On Subscription Book Boxes and YA pt.1
onI’m subscribed to about 4 different monthly bookish boxes (and always in the process of looking for more/exchanging for new ones).
I treat them sort of like a ‘blind date with a book’ system, and a way to get to know new releases while living in a non-English speaking country. Because usually, to buy a new English book, I would have to decide that I really want it, make an informed decision carefully, read all about it on goodreads or elsewhere, and be sure it’s worth spending that money, because ordering on Amazon from Japan is not always cheap and not always quick (they have a lot of books in stock to be delivered next day, but half of the time they ship them from UK.)

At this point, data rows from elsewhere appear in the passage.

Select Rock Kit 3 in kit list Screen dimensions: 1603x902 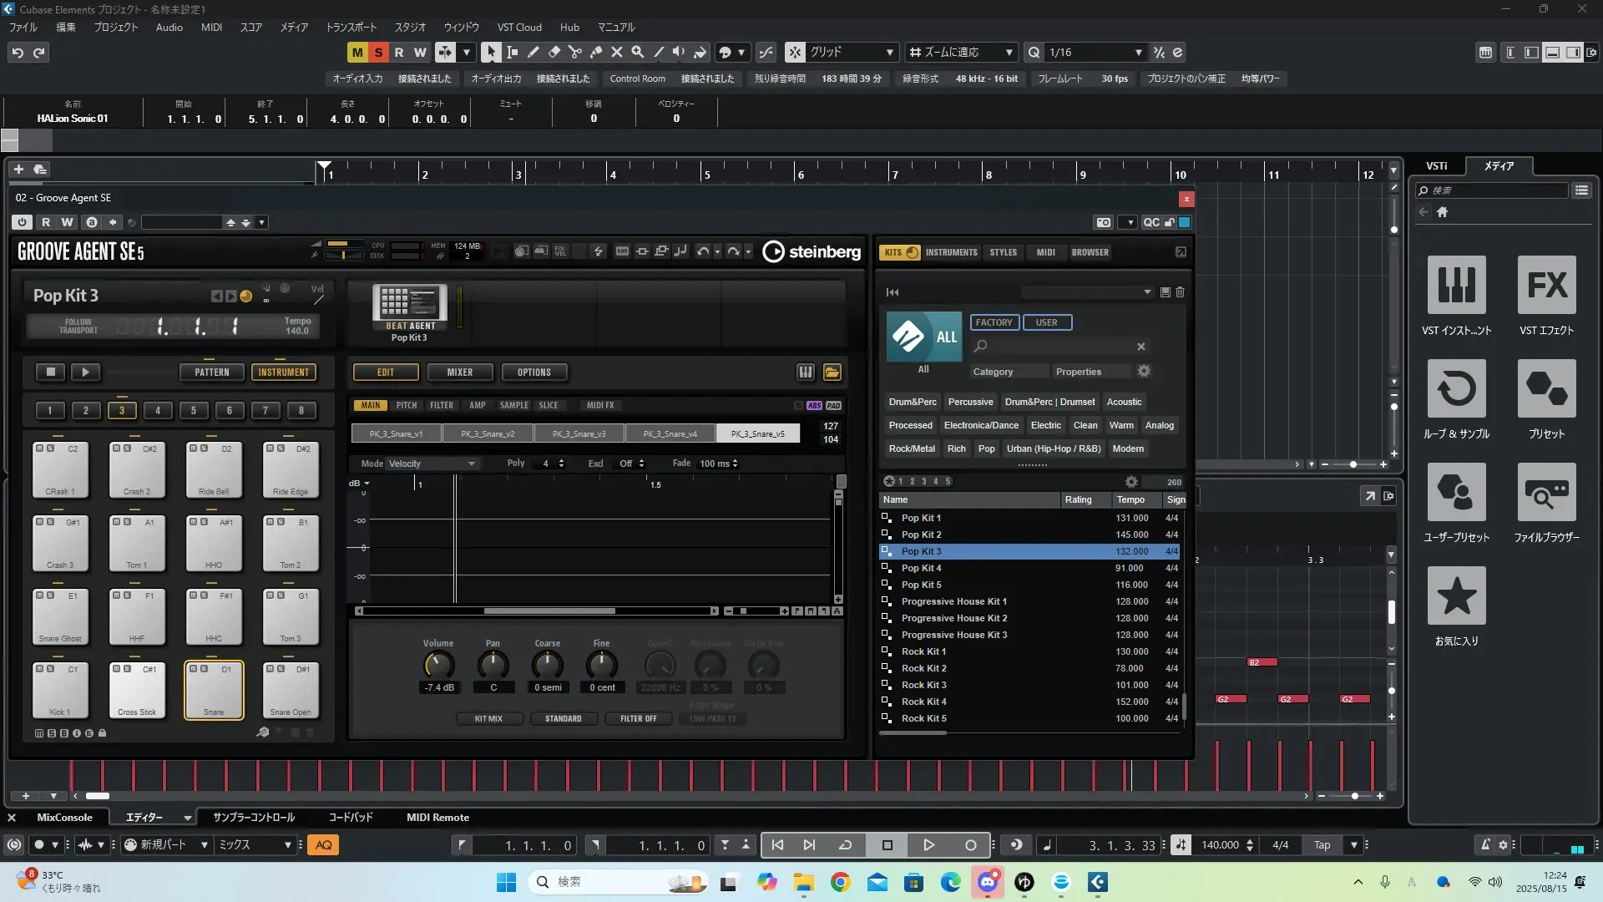(923, 685)
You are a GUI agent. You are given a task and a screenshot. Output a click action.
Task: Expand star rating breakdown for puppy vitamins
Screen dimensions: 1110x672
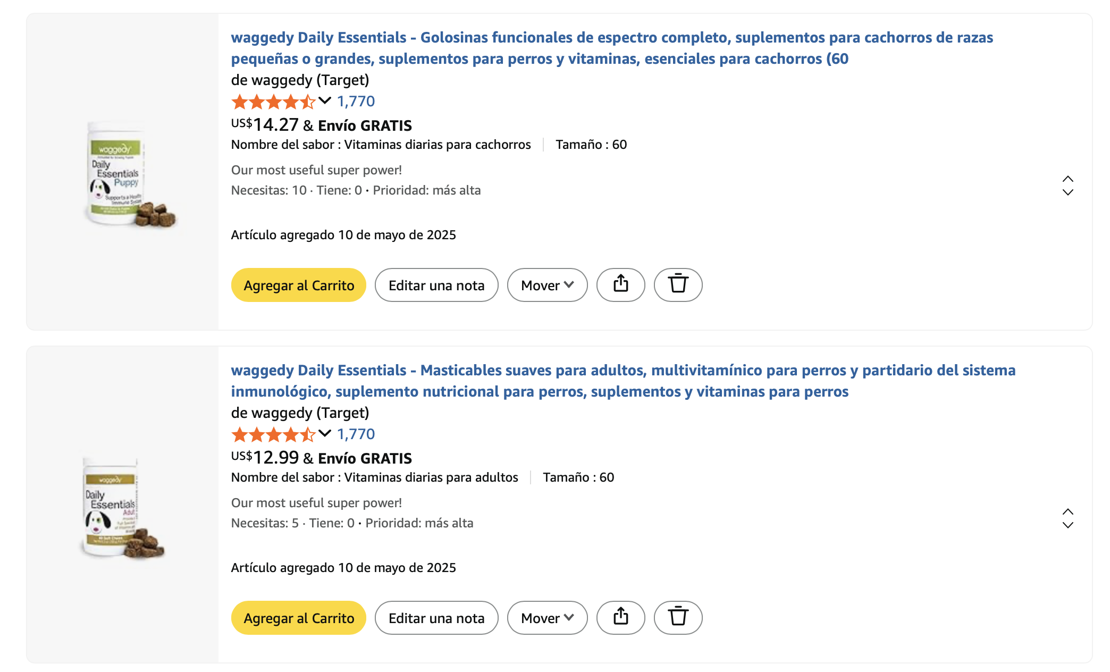tap(324, 100)
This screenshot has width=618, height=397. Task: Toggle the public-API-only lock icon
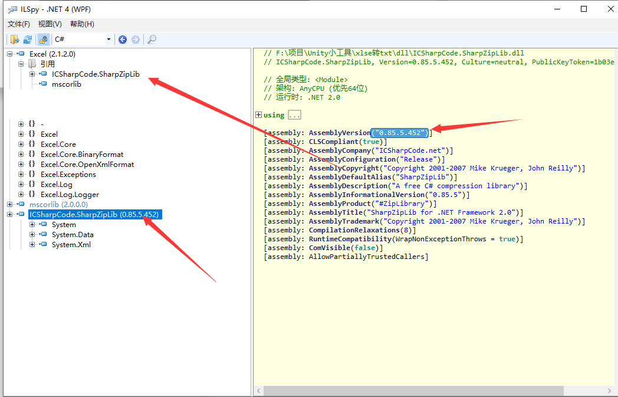(x=44, y=39)
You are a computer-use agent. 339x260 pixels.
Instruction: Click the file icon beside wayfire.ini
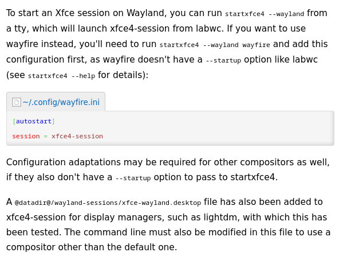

Unfortunately, even though there’s a ton of subscription book boxes out there, and there are many lists that talk about them to help you choose, I very soon found out that no matter how many there are, none of them (at least as far as I could see, having searched online a few times) really match what I’d really want from a subscription book box.

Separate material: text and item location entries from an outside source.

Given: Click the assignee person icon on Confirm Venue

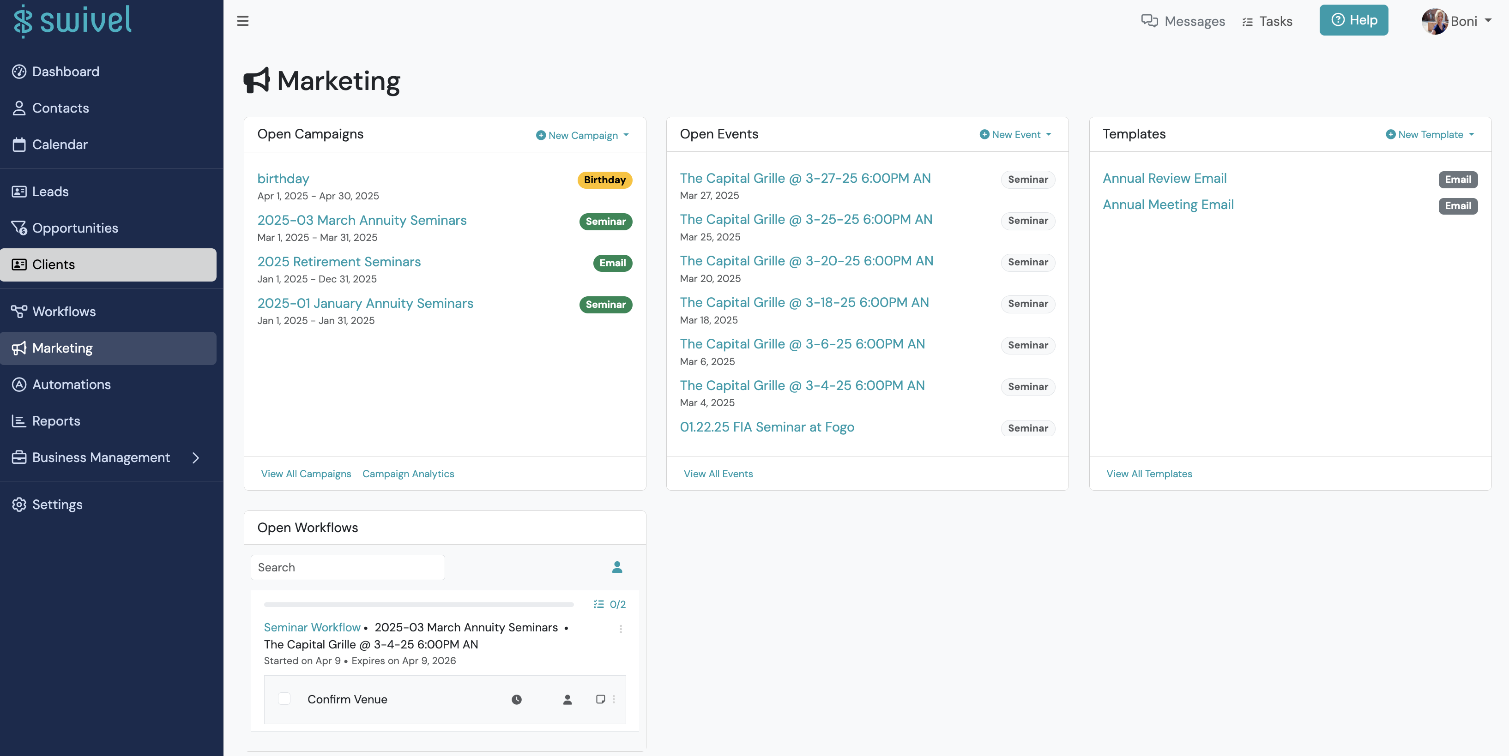Looking at the screenshot, I should (x=567, y=699).
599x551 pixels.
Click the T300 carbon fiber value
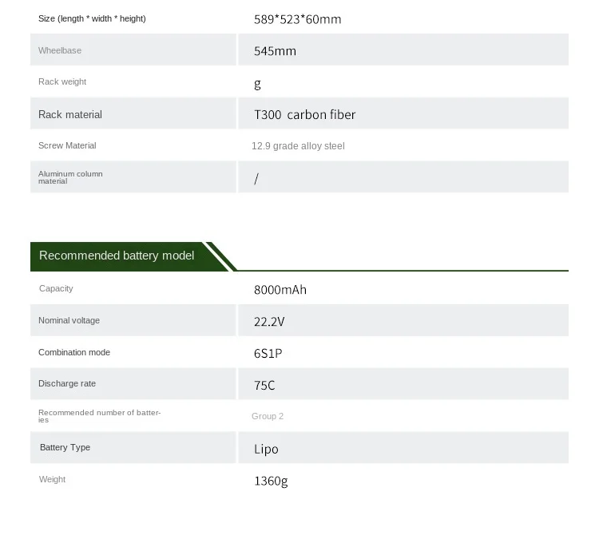pos(305,114)
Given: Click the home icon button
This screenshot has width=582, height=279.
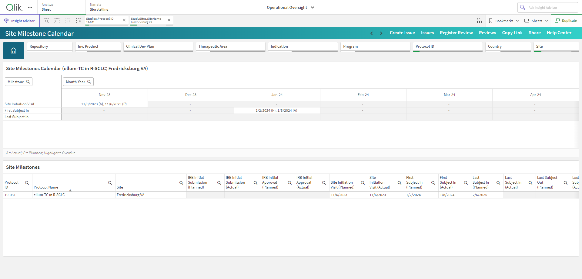Looking at the screenshot, I should (14, 50).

My wishes are pretty simple:
- Worldwide shipping.
- Bookish goods.
- Fantasy, sci-fi (maybe historical fiction, detectives, mysteries).
- Preferably new releases, but not critical.
- Not YA.
I don’t really remember how did I first found out about book subscription boxes, but then very soon they flooded my instagram and I couldn’t help but want to subscribe to more and more.

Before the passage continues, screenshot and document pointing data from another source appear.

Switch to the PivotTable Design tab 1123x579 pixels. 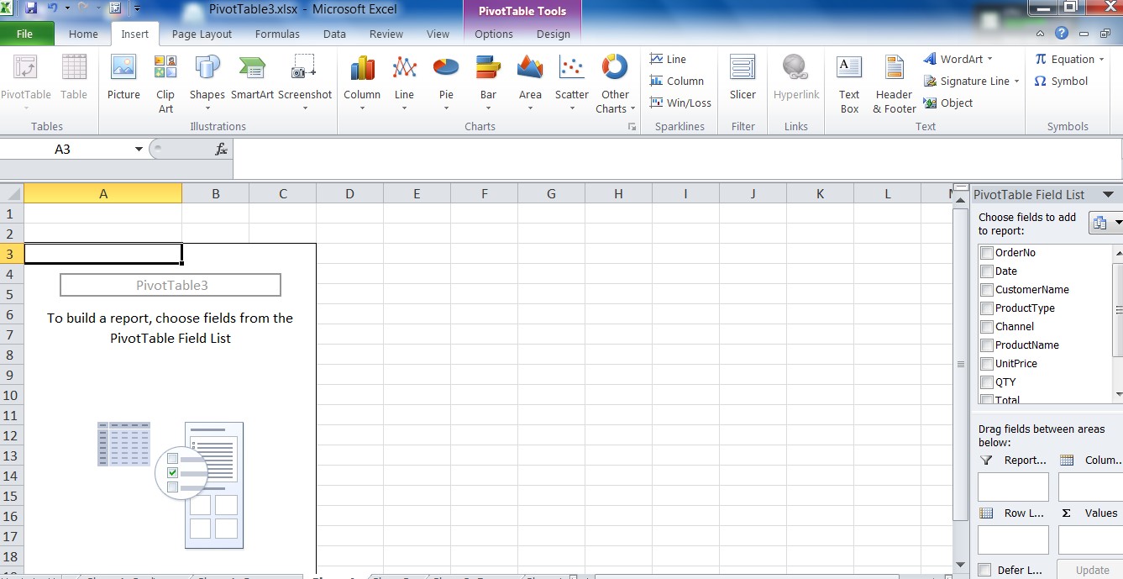coord(553,34)
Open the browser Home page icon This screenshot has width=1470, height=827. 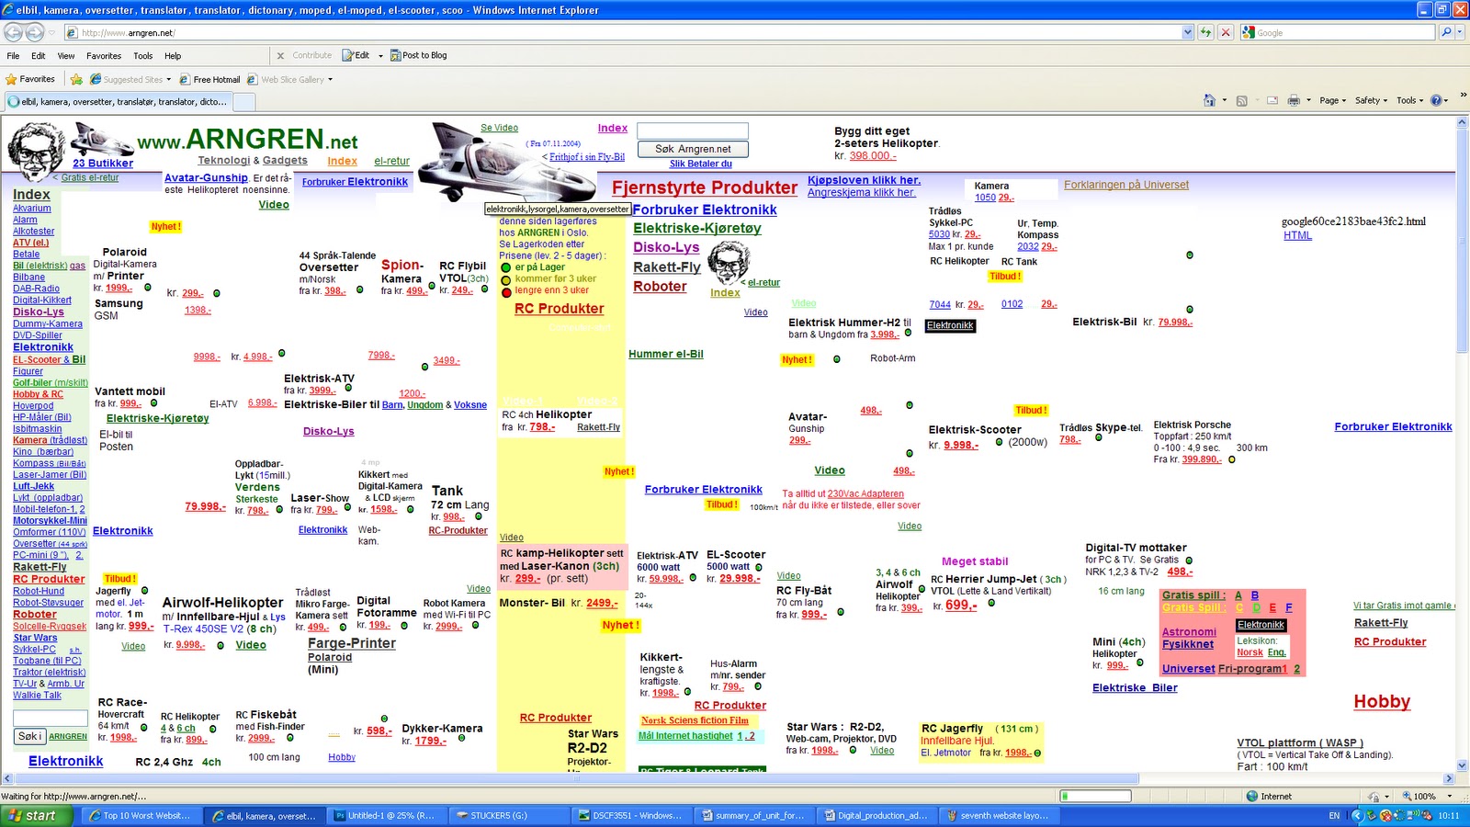click(x=1210, y=99)
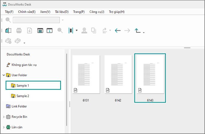This screenshot has height=134, width=205.
Task: Open the Tệp(F) menu
Action: click(9, 12)
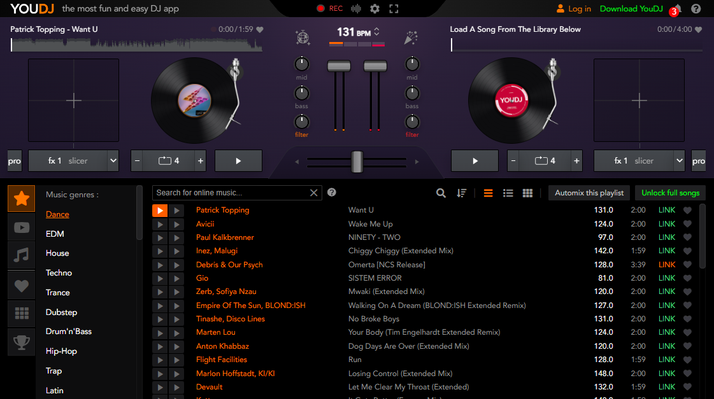Click the BPM up/down arrows
Screen dimensions: 714x399
tap(377, 32)
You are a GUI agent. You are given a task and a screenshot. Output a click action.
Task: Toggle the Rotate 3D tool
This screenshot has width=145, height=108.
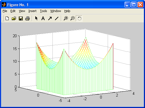pos(79,18)
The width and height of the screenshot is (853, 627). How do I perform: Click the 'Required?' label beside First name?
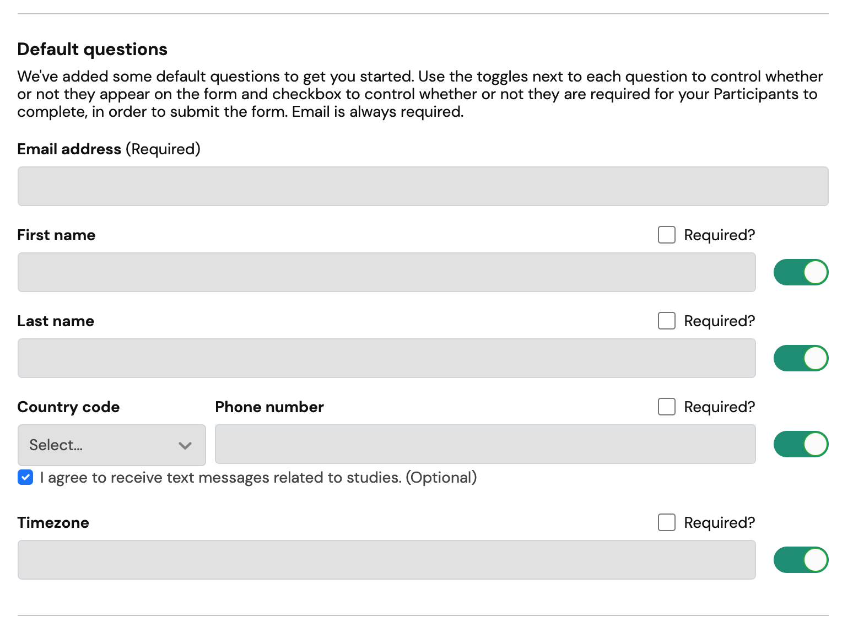(x=719, y=235)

The thing is, most of subscription boxes, and certainly the most ‘loud’ ones, are all about YA. And to be honest, I don’t think I would read a single YA book if not for them.
Not that I was too biased, since I never really knew about them to form an opinion other than ‘it means they are for kids’. And I hardly ever read books for kids when I was one. Save for Harry Potter, but I don’t think that really counts. That is also why I didn’t really feel too cautious about YA when I ordered my first subscription box, because I simply decided that (after seeing on instagram that a lot of seemingly adult people were enjoying them) maybe I misunderstood the categorization, and people just called all new fantasy and sci-fi books YA (sort of like people in Japan call literary fiction ‘literature’ and most of genre fiction ‘light novels’).
It wasn’t before I received my first few boxes that I felt like I seriously needed to look into something that wasn’t so focused on YA. I can’t even say what exactly it is about YA… Well, to be honest I still kind of unclear on what makes YA so YA, but the books, even where I could like the story itself, seemed… too shallow, too thinly connected… more like an overly simplified summary of a book that could happen, but didn’t because someone either rushed it out or was told to make it more simple… And at first I thought that it was just those books and those authors, but after this year it seems to be the only thing that I can attribute to YA as a unifying factor. Along with tiny chapters and the feeling that it was made to resemble a movie more than a book, and to be read in few hours–take only slightly more time than it would take to watch a movie.
I can’t say that I regret subscribing to YA boxes entirely… With my current mental and emotional state, light reads that I can be done with in few hours are sometimes actually exactly what I need. And some of the books I received were exactly that. But sometimes… There is also this another thing that bothers me about YA – it’s the ‘trendy themes’ that too many of the books I receive seem to be focused on. I have mentioned some of them in reviews I’ve written: girls kept in captivity (or under someone else’s authority in other way) and humiliated by sadistic/narcissistic people; people falling in love with their former captors or with equally narcissistic jerks; palace intrigues and spies… The overall normalization, or more likely romanticization, of humiliation and lying that are featured in 90% of YA books I received (or researched after receiving a bookish item based on).
I honestly hate it and don’t even want to think about the underlying psychology of their popularity.